No. | Distance (μm) | Time (s) | Speed (μm/s) | Success |
---|---|---|---|---|
1 | 286.14 | 15.19 | 18.83 | o |
2 | 0 | 0 | 0 | x |
3 | 188.36 | 6.1 | 30.87 | o |
4 | 1,176.29 | 75.02 | 15.67 | o |
5 | 215.23 | 26.12 | 8.24 | o |
6 | 1,912.20 | 83 | 23.03 | o |
7 | 897.55 | 60.11 | 14.93 | o |
8 | 235.03 | 11.2 | 20.98 | o |
9 | 0 | 0 | 0 | x |
10 | 448.64 | 17.04 | 26.32 | o |
11 | 1,083.49 | 82.08 | 13.20 | o |
12 | 892.32 | 48.23 | 18.50 | o |
13 | 976.38 | 93 | 10.49 | o |
14 | 0 | 0 | 0 | x |
15 | 1,643.63 | 87.22 | 18.84 | o |
16 | 144.40 | 29.28 | 4.93 | o |
17 | 764.32 | 37.22 | 20.54 | o |
18 | 816.97 | 28.1 | 29.07 | o |
19 | 505.15 | 45.23 | 11.17 | o |
20 | 0 | 0 | 0 | x |
21 | 283.67 | 19.18 | 14.79 | o |
22 | 2,791.78 | 93.1 | 29.99 | o |
23 | 1,491.36 | 62.19 | 23.98 | o |
24 | 174.14 | 42.29 | 4.12 | o |
25 | 0 | 0 | 0 | x |
26 | 0 | 0 | 0 | x |
27 | 200.68 | 29.12 | 6.89 | o |
28 | 848.07 | 32.18 | 26.35 | o |
29 | 148.63 | 23.2 | 6.41 | o |
30 | 713.90 | 44.18 | 16.16 | o |
Successful rate: 80.00% | Average speed: 17.74 μm/s |
There were 24 instances of successful driving of the tracking cells. In these 24 equal cell lysis experiments, it was found that if the cell lysis parameters set to the electric field of 1.5 × 105 V/m (electric field conversion calculated using Equation (3), the distance between the two electrodes is 100 μm, so the electric field is 1.5 × 105 V/m) and frequency equals 1 MHz, cell lysis was 100% successful in a location in front of the designated electrode.
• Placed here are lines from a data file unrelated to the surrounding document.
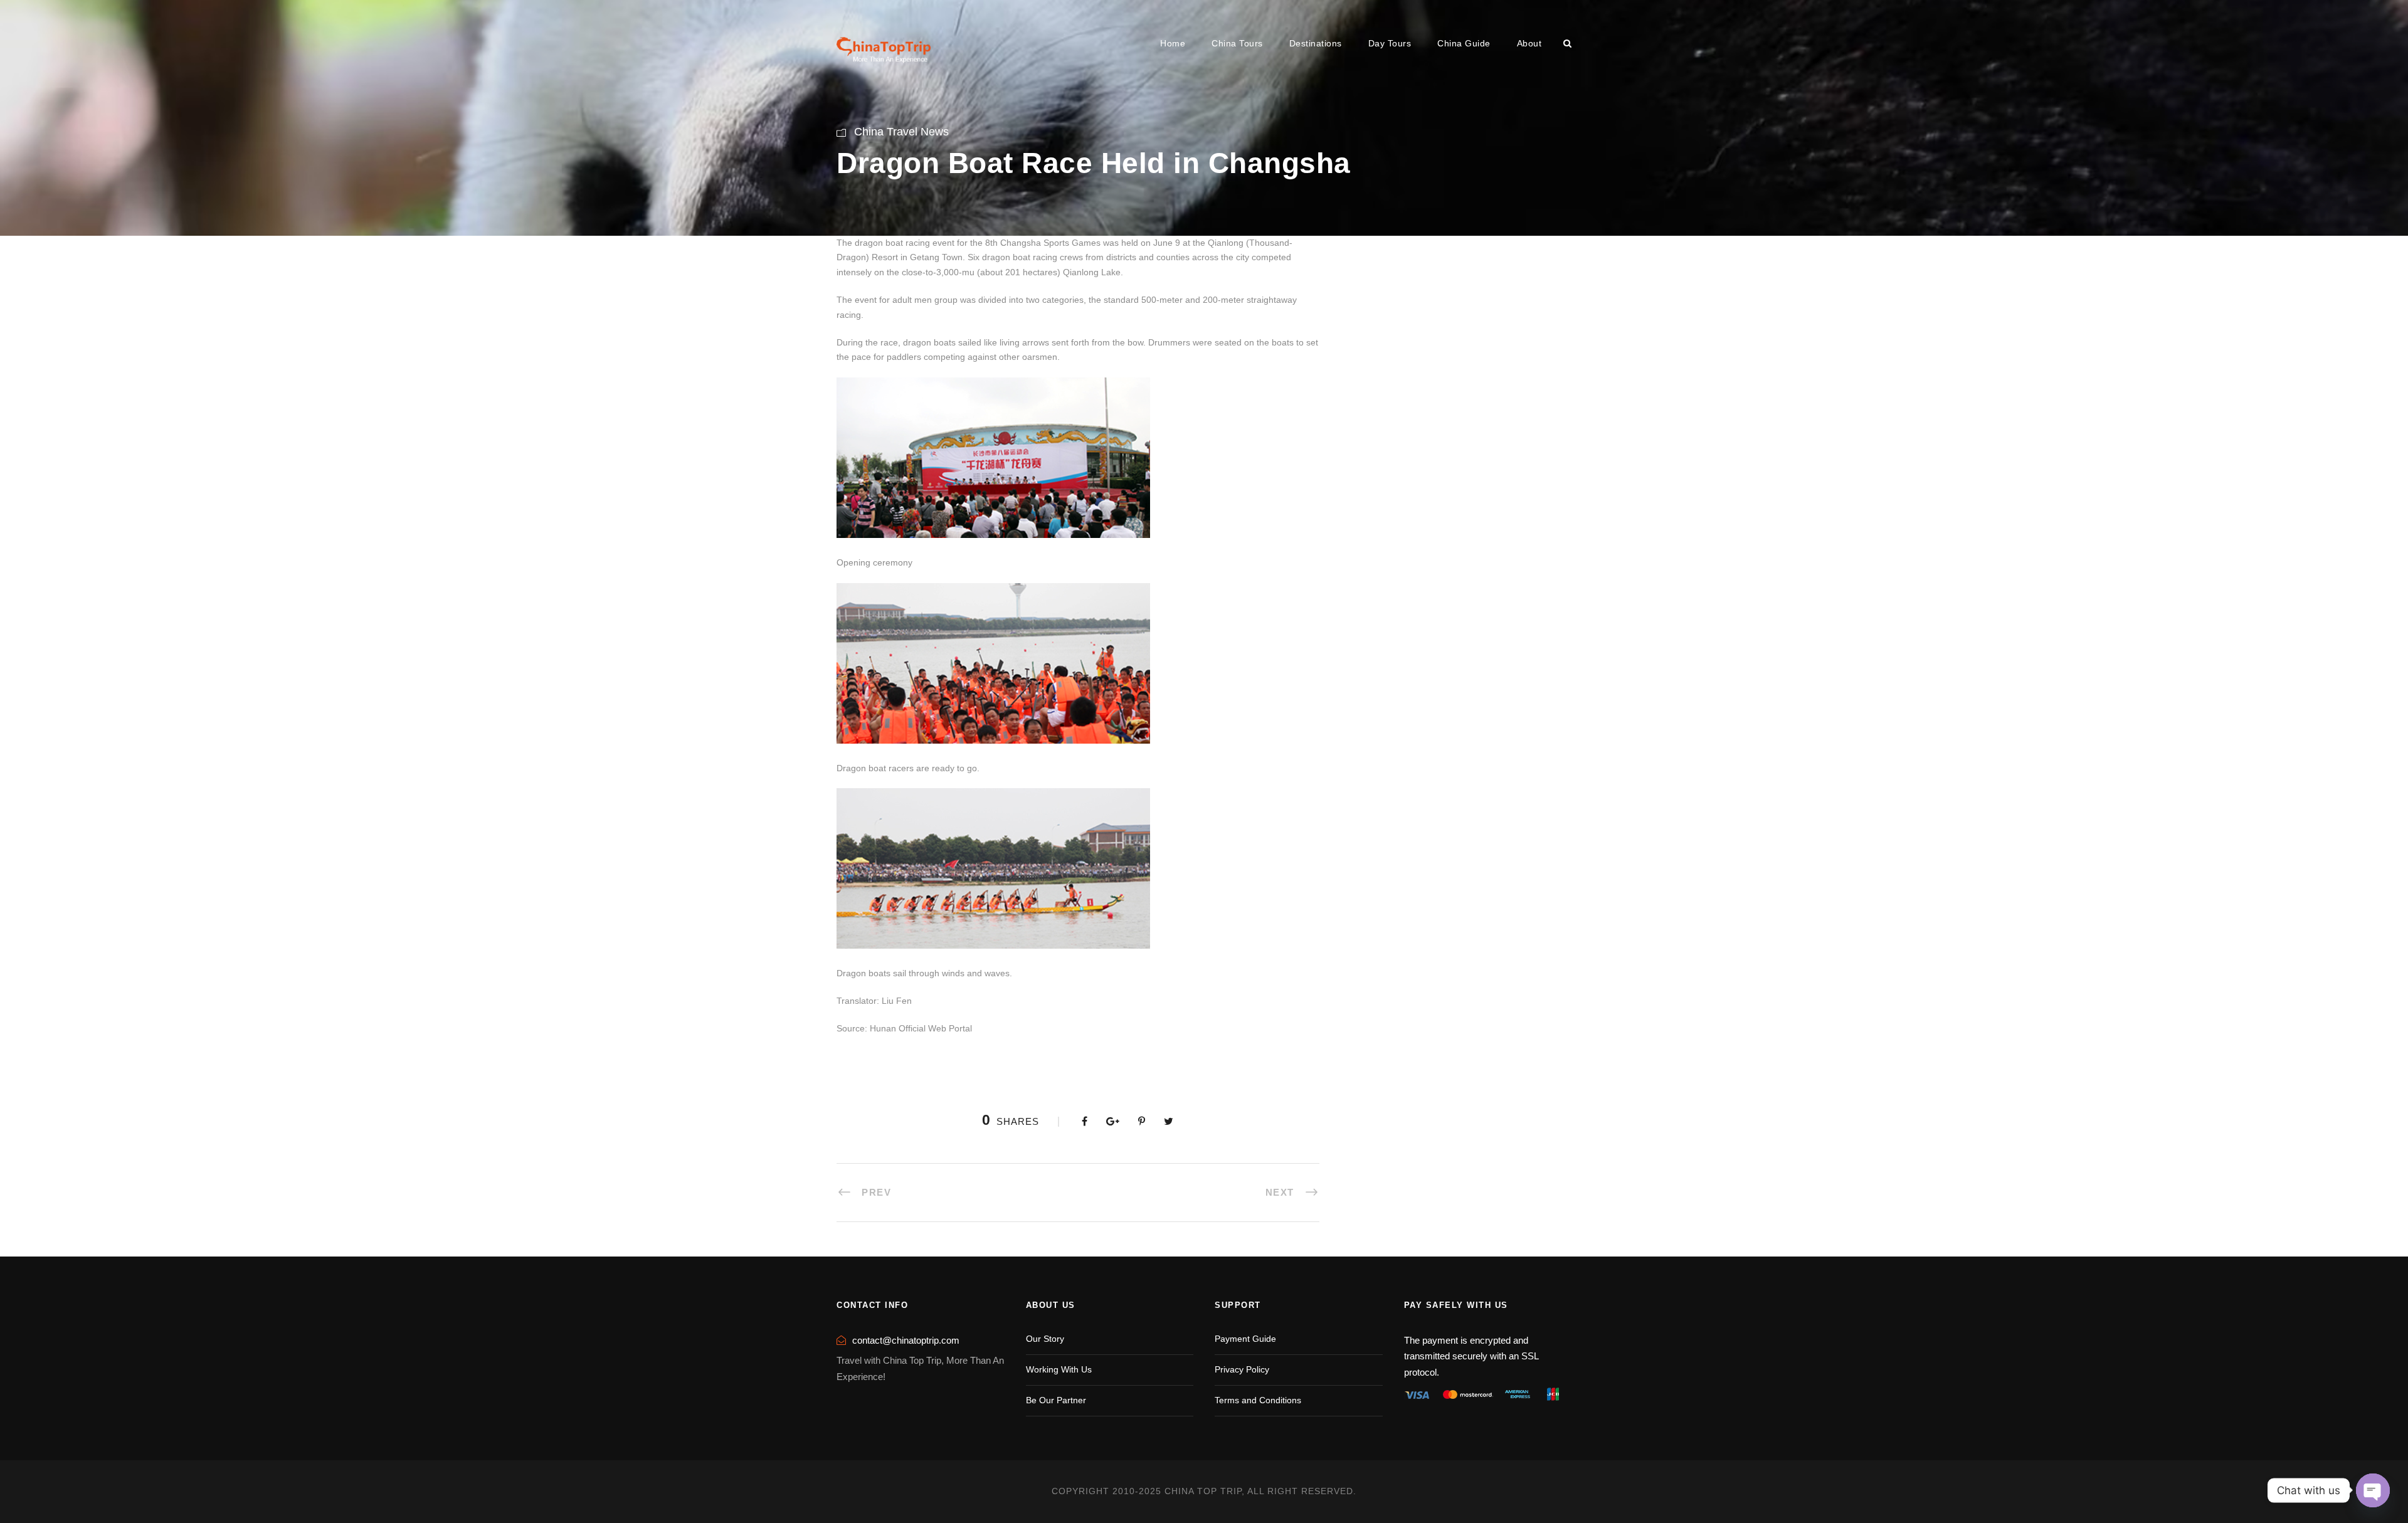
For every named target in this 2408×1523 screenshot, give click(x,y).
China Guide (1464, 43)
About (1529, 43)
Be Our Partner (1056, 1400)
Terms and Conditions (1258, 1400)
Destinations (1315, 43)
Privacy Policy (1242, 1369)
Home (1172, 43)
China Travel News (901, 131)
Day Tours (1390, 43)
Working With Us (1059, 1369)
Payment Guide (1245, 1339)
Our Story (1045, 1339)
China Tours (1237, 43)
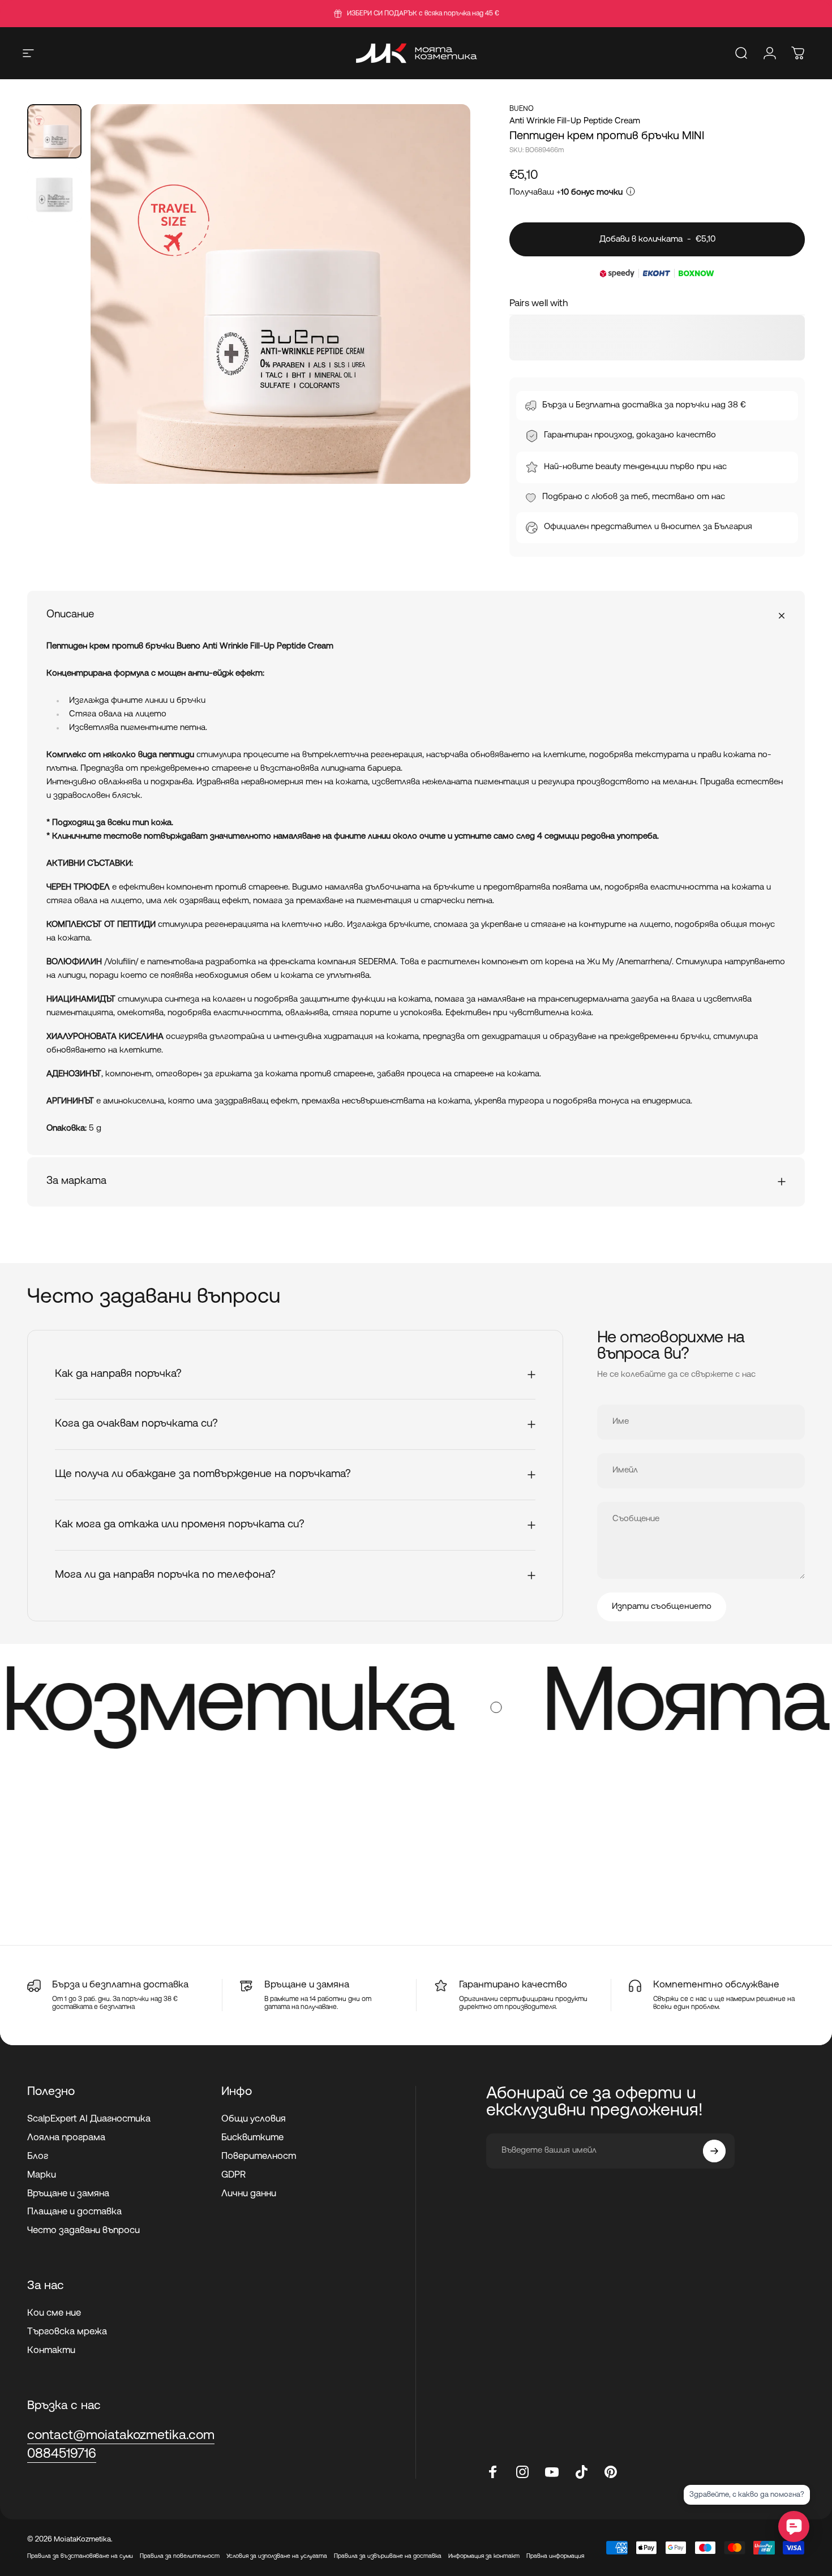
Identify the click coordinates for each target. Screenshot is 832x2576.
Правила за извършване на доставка (387, 2556)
After cell lysis, the fluorescent dye YO-PRO-1 was added to the lysis absorbing cell solution, which was then observed under a microscope. Through a 100× immersion lens and B-cell nucleus radiation, the DNA image of the post-lysis U937 cell could be observed in Figure 11. This proves that the trans-membrane formed by the combination of the tip microelectrode and AC in this system architecture can succeed in cell lysis for intracellular DNA extraction.
4. Conclusions
This study used NI LabVIEW software for single cell tracking, positioning, and monitoring in combination with circuit design with EOF control to accurately position cells to the lysis area at the tip of electrodes, creating an appropriate trans-membrane potential and successfully achieving cell lysis. Using experimentation, the optimal cell lysis was achieved using a voltage of 15 V and a frequency of 1 MHz. The cell driving success rate in this experimental architecture was 80%, with an average driving speed of 17.74 μm/s.
Acknowledgments
This paper was sponsored by the National Science Council of Taiwan under the NSC grant (NSC 96-2313-B-415 -002 -MY3). The authors would like to thank the editors and reviewers for their efforts and comments for this work.